## Stored items
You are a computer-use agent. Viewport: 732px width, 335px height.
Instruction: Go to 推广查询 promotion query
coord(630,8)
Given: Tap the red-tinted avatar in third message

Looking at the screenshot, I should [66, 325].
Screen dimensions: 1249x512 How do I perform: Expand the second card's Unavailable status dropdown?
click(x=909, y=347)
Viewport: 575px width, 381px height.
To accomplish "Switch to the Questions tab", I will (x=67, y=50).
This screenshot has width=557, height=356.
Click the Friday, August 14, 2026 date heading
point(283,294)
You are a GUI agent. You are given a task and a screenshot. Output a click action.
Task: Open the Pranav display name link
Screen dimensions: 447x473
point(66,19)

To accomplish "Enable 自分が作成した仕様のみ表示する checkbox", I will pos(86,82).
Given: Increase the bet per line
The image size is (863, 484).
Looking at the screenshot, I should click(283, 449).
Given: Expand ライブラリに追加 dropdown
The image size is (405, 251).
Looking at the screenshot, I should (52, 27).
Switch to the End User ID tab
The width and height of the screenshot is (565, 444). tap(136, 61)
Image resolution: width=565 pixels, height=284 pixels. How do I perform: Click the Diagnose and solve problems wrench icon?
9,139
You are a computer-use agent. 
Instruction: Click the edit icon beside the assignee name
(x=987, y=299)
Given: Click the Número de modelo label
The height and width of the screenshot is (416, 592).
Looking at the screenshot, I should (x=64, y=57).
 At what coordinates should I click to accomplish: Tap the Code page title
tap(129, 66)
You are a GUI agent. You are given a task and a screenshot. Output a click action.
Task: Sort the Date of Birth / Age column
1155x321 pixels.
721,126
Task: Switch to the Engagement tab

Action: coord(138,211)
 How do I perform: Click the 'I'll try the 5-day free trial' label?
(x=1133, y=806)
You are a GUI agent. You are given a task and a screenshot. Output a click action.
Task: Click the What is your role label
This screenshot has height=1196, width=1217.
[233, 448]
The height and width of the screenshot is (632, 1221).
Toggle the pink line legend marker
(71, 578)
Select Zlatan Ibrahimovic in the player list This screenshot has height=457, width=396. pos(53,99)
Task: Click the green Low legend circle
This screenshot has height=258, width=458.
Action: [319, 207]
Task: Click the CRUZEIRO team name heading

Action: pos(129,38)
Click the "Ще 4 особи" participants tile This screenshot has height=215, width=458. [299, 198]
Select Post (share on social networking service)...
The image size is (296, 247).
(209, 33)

## GOAL OF THE EXERCISE
Copy out each line of the data containing the string "computer".

## TASK SOLUTION
You are a computer-use agent. Viewport: 732px width, 335px height.
You are a computer-use agent. 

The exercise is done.